A letter is often a method or means of communication between two or more persons. Once penned and signed by the encoder, a letter becomes an extension of the soul of an encoder seeking to connect with another soul or entity or institution. Because of the indispensable role it plays in our lives – be it in business, religion, and etcetera, we did our best to let some of our students then know when we were teaching, that far from being a mere method or means of communication between two or more persons, a letter is a veritable ambassador plenipotentiary carrying the portfolio of a messenger. Plenipotentiaries hold briefs for their employers and principals. Once one makes a statement, it is seen as made on behalf of the country whose brief they hold. Once they take decisions, those decisions are seen to represent the welfare and interests of the plenipotentiary and of his country. Letters have that awesome power. The reach of a letter is often long and it can survive from one generation to the other, as we have seen from the letters that the apostles wrote to the brethren from the time of our Lord and Saviour Jesus, and which are reference points that still have profound effect on our lives.

wordsMost genuine letter writers use letters as instruments of social change. I recall first reading Martin Luther Kings’ Letter from Birmingham Jail, to realize that a letter is worthy of its name as a catalyst of social change. Certain pastors who were uncomfortable with the work of Martin Luther King’s civil rights campaign of civil disobedience wrote him a letter denouncing the campaign. You may get a morsel of the full gist of Luther’s response to these pastors with his solid philosophical and cerebral slant. According to Luther, there are usually just and unjust laws and a citizen can exercise his civil responsibility and potential whenever he disobeys an unjust law.

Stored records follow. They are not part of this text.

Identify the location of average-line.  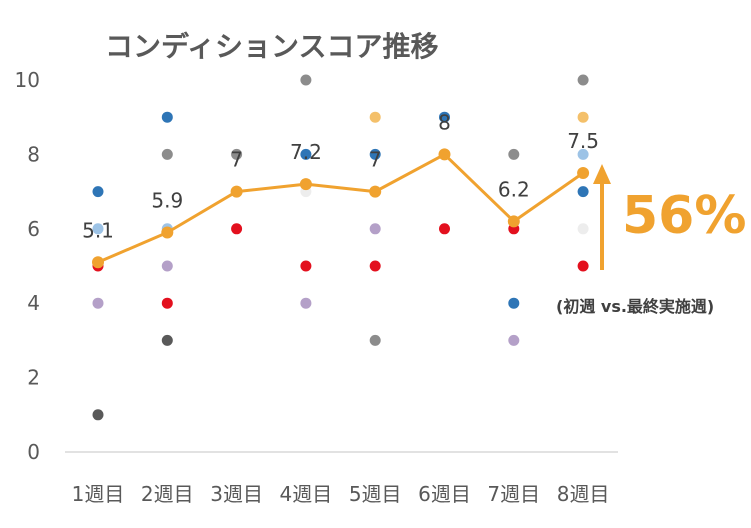
(340, 208). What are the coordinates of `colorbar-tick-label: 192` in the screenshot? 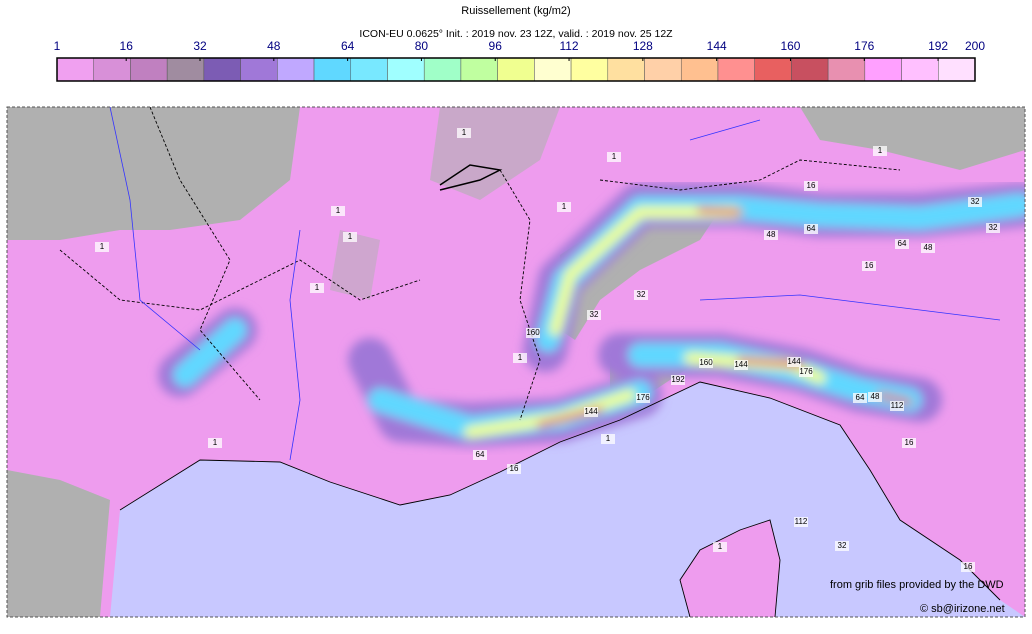 It's located at (938, 46).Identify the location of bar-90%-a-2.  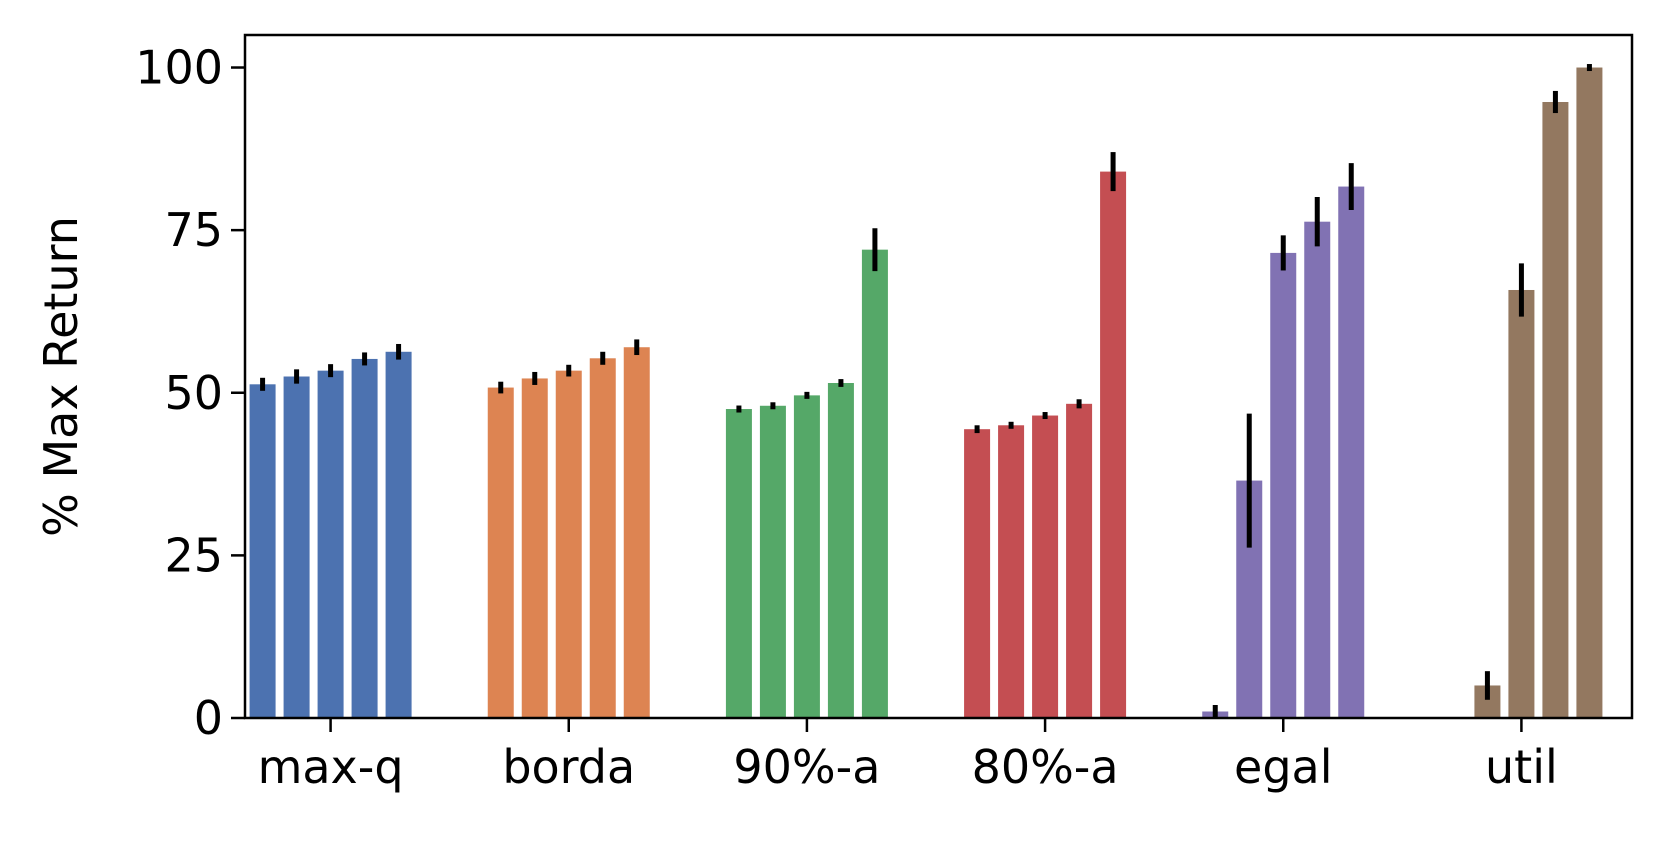
(772, 562).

But in the hands of a mischief maker, a letter is a deadly weapon. All that it would take an adroit letter writer to get a recipient to walk into a minefield and get blown away is for the letter writer to deploy certain words in a certain way. I may be wrong and presumptive but instead of putting words in a letter, the people who killed Dele Giwa connected wires and electrodes and made a bomb disguised as a letter to dispatch a man of letters. If the irony is lost on us, let us first realize that the usual suspects in the death of Dele Giwa by letter bomb were military and former military people. And therefore, when a former military man penned a letter to Mr. President and made that letter public recently, I was not among the populace who expressed an opinion on the motives of that letter. That first letter triggered a flurry of other letters from other military men. I had held my breath and peace because all I had to do to know that that letter brimmed with sinister political motives and focus was to juxtapose it against the modus vivendi, the motives, focus, vision and mission of Dr. Martin Luther King Jnr’s.

But of late, some letter writers have taken a bold step from scrawling a few pages to their recipients by writing ‘books’ which are indirectly addressed to perceived traducers. Now, a letter is a letter but a book stands at the very top in prose writing. Three things separate a letter from a book in my estimation – the number of words involved, the time, energy and money involved in the process leading to the production of a book and most important is the idea behind the book. You can write a letter at a sitting or in a couple of days but you cannot write a book worth the effort at a sitting or in a week. Even though you may have the time, energy and money to knock a mountain of words together, or get a ghost-writer write a book for you or get the publishers to drape your effort in gold, a book will not stand the test of time if the idea behind it is wrong and serves an interest that does not promote what is universal, what helps humanity or what prepares the mentality of the next generation for the future. Anybody can write a book and become a best-selling author yet I cannot refrain from expressing some of the thoughts that tug at me at the graduation of some of our letter writers to authors. One of them is that one of the reasons why politicians are writing books in the twilight of their lives and on the eve of the 2015 elections certainly calls to mind the least reason for writing a book. Look around you and you would find a thousand and one of our young writers, poets and dramatists seeking sponsorship, help, and motivation with their writing from some of these letter writers and pseudo authors. These Nigerian writers seek to use the instrumentality of their writing to advance our culture, customs and domestic institutions more for developmental purposes rather than for the self-centered reasons for writing a book.

In the course of the life span of the administrations that I can remember – Gowon, Shagari, Buhari, IBB, Abacha, Shonekan, Abdulsalaam, Obasanjo, Yar’Adua and that of Jonathan, none has stood out as a promoter or champion of the Arts, of writers and authors and poets and dramatists. These administrations that have done little or nothing to help authors and writers and dramatists are often very quick to acknowledge the recipients of international book awards as products of the policies that they introduced and pursued in the course of their administrations. On several fora, we have argued for the government, public and private institutions to establish residencies and endowments for the Arts, writers and poets and dramatists in their names. Doing that is doing what civilized people and economies and individuals do to establish their names. It is very good way for a politician to establish what he or she stands for rather than writing a book that addresses a political and personal grudge.